Arginine methyltransferase inhibitor 1 inhibits gastric cancer by downregulating eIF4E and targeting PRMT5

- AMI-1 showed antitumor effects on gastric cancer (GC) cells in vitro and in vivo.
- AMI-1 downregulated PRMT5 and eIF4E expression and induced apoptosis in GC cells.
- AMI-1 targeted PRMT5 to inhibit GC cell proliferation.

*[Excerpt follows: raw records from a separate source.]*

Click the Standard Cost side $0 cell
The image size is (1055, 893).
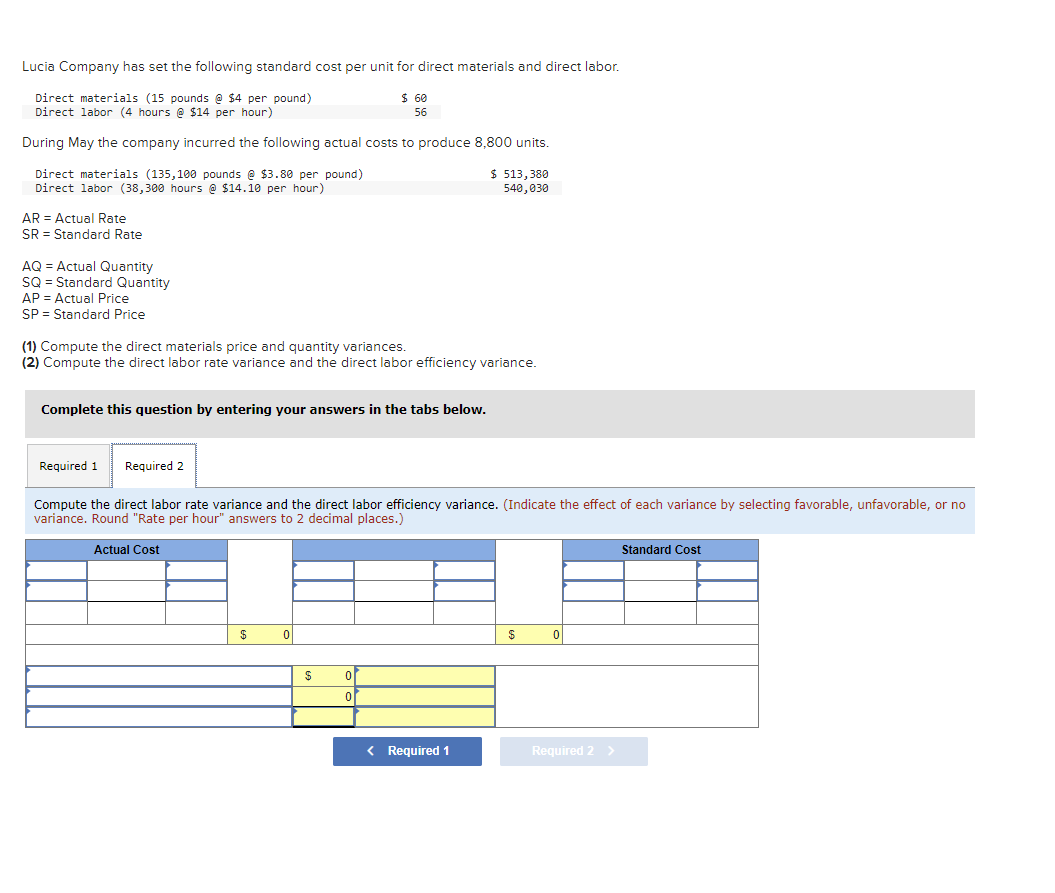tap(530, 634)
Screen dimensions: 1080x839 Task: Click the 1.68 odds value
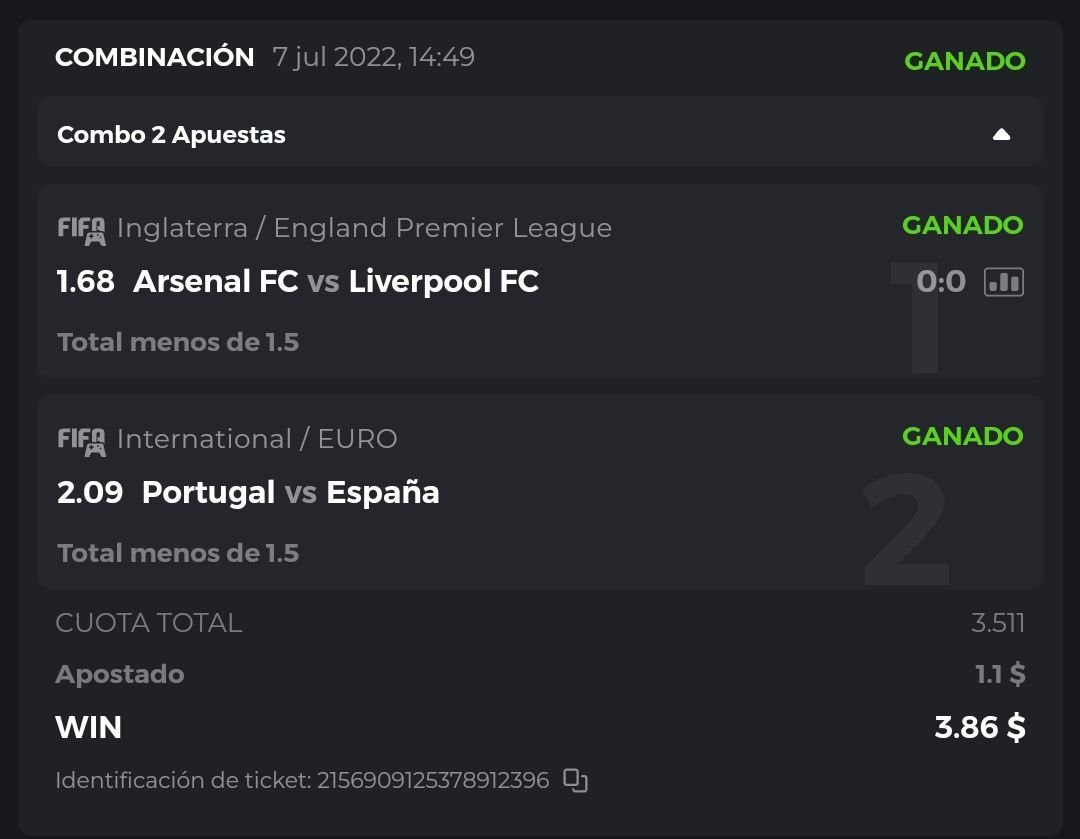[86, 282]
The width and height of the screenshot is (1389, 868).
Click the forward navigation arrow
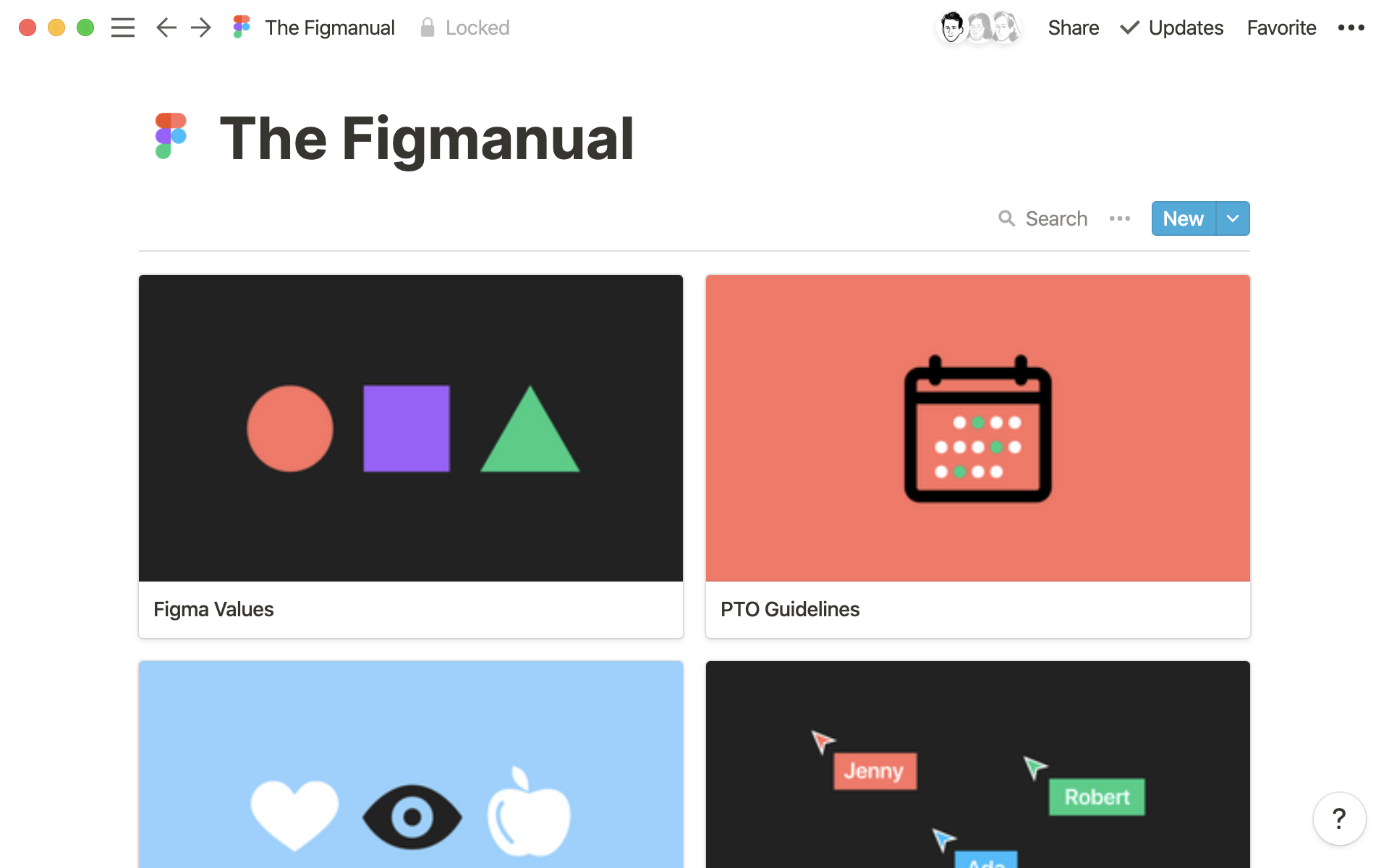tap(200, 27)
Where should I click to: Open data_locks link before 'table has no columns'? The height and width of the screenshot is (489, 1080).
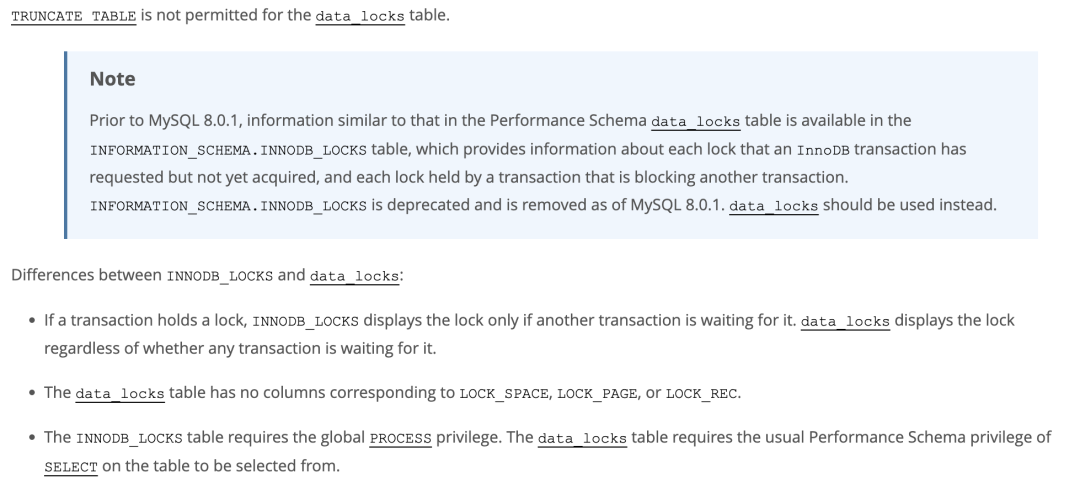click(120, 394)
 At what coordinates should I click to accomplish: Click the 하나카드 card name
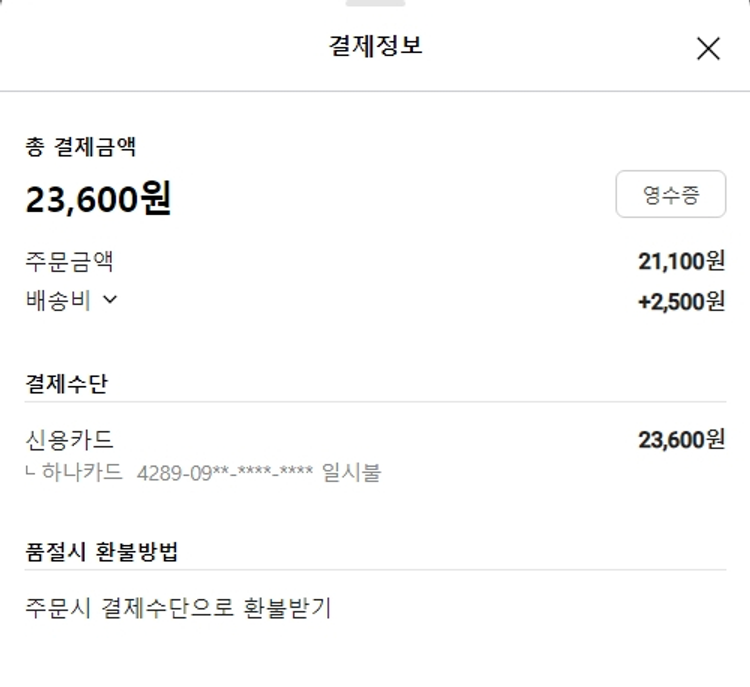[x=83, y=473]
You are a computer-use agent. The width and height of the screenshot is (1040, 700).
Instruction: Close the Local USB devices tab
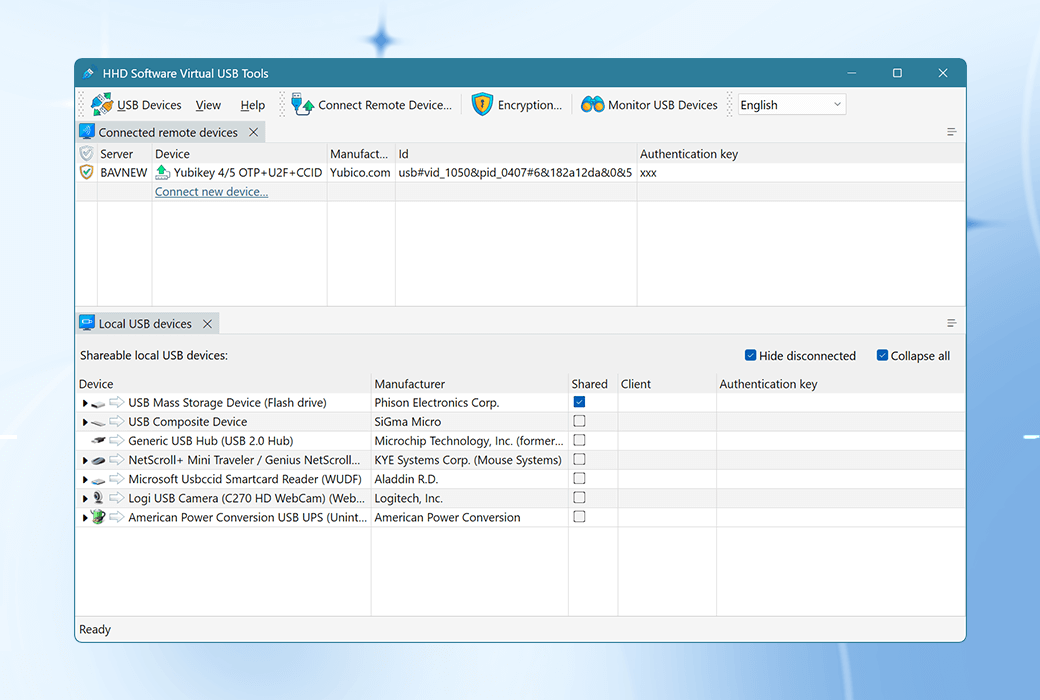[207, 322]
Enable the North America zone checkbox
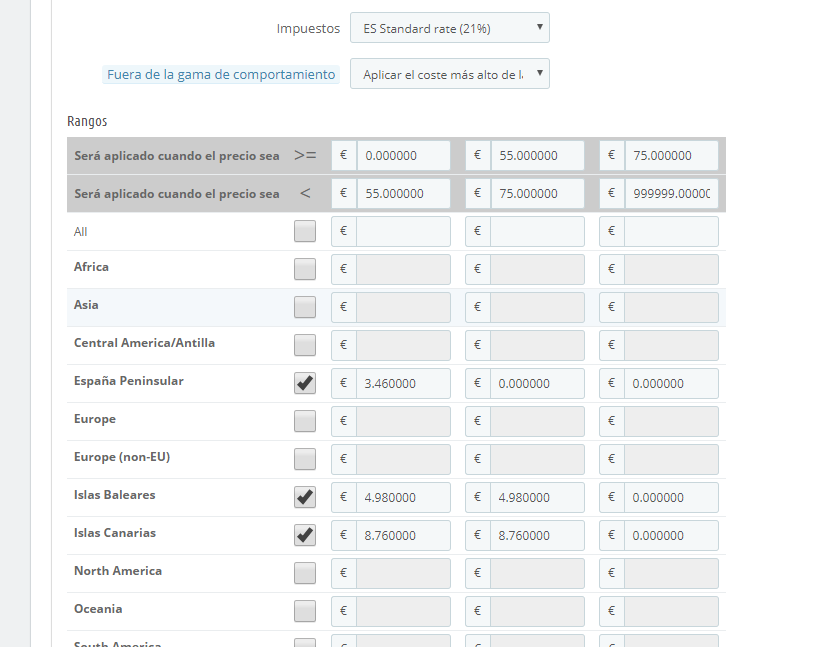The image size is (821, 647). coord(305,573)
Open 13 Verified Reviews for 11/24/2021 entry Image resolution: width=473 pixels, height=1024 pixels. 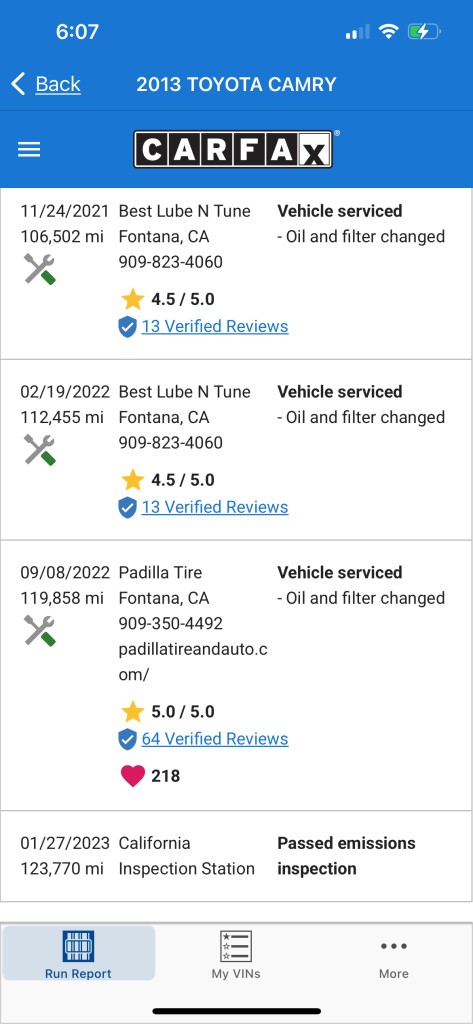pos(215,326)
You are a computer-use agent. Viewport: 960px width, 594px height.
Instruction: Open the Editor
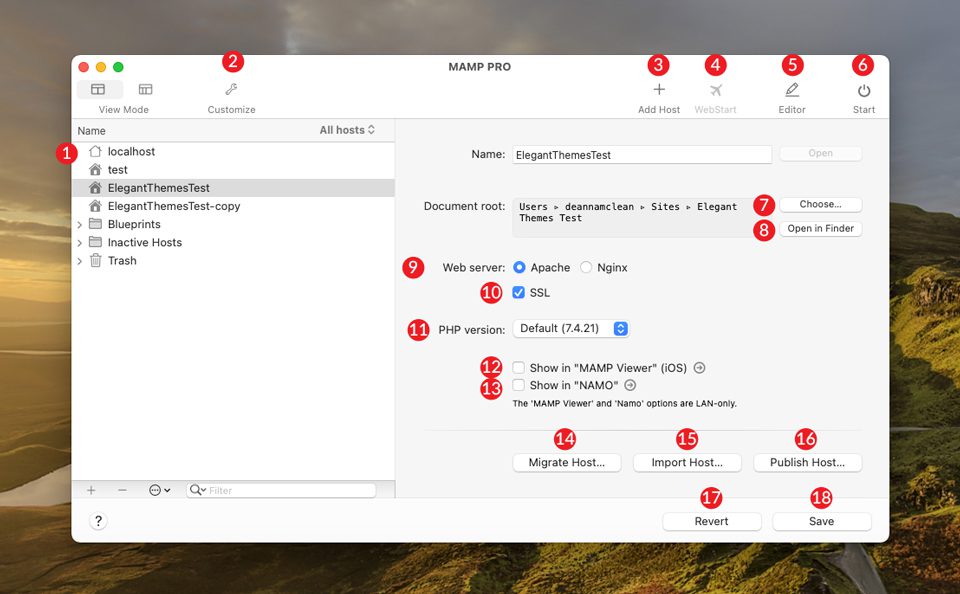tap(791, 90)
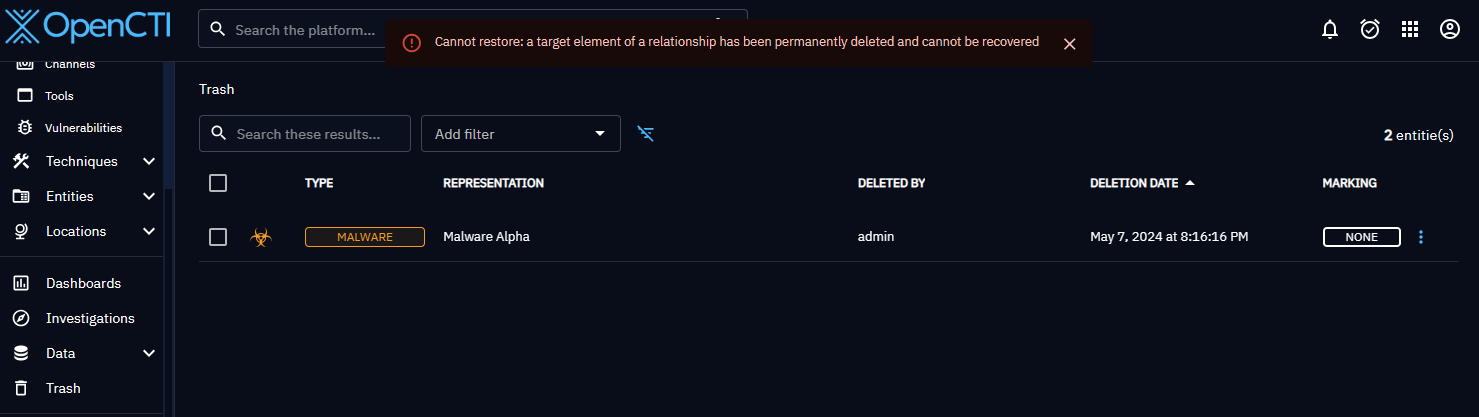Expand the Techniques menu section
The image size is (1479, 417).
[x=148, y=161]
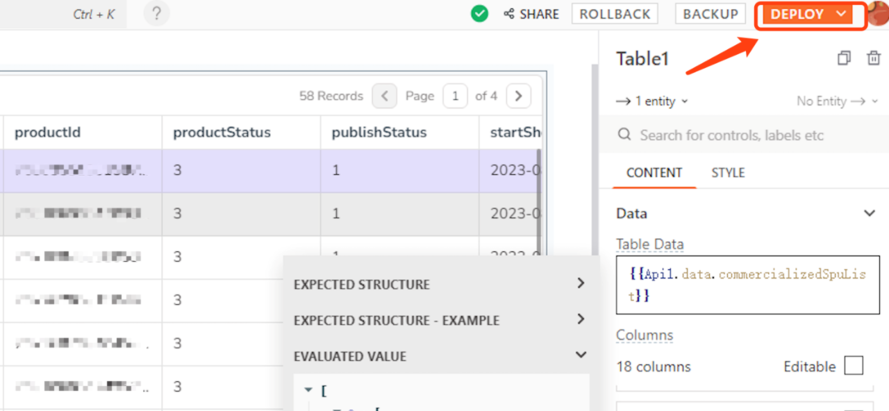889x411 pixels.
Task: Click the search magnifier icon in property pane
Action: [625, 135]
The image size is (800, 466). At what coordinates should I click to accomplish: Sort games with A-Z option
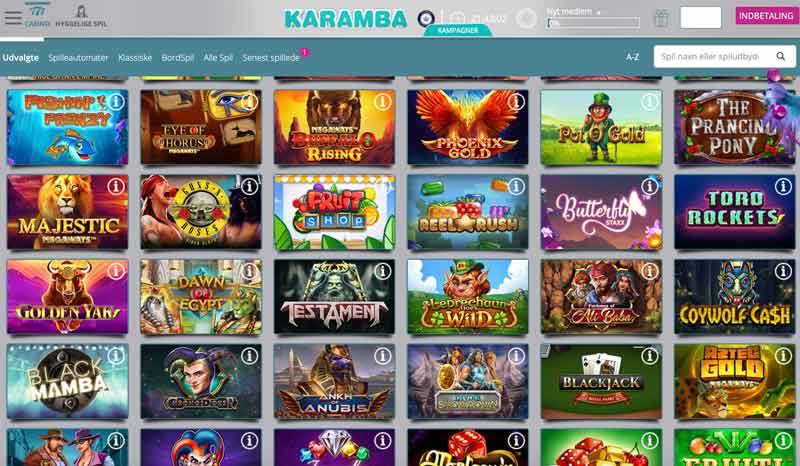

Arginine methylation is carried out by protein arginine methyltransferase (PRMTs) family. Arginine methyltransferase inhibitor 1 (AMI-1) is mainly used to inhibit type I PRMT activity in vitro. However, the effects of AMI-1 on type II PRMT5 activity and gastric cancer (GC) remain unclear. In this study, we provided the first evidence that AMI-1 significantly inhibited GC cell proliferation and migration while induced GC cell apoptosis, and reduced the expression of PRMT5, eukaryotic translation initiation factor 4E (eIF4E), symmetric dimethylation of histone 3 (H3R8me2s) and histone 4 (H4R3me2s). In addition, AMI-1 inhibited tumor growth, downregulated eIF4E, H4R3me2s and H3R8me2s expression in mice xenografts model of GC. Collectively, our results suggest that AMI-1 inhibits GC by downregulating eIF4E and targeting type II PRMT5.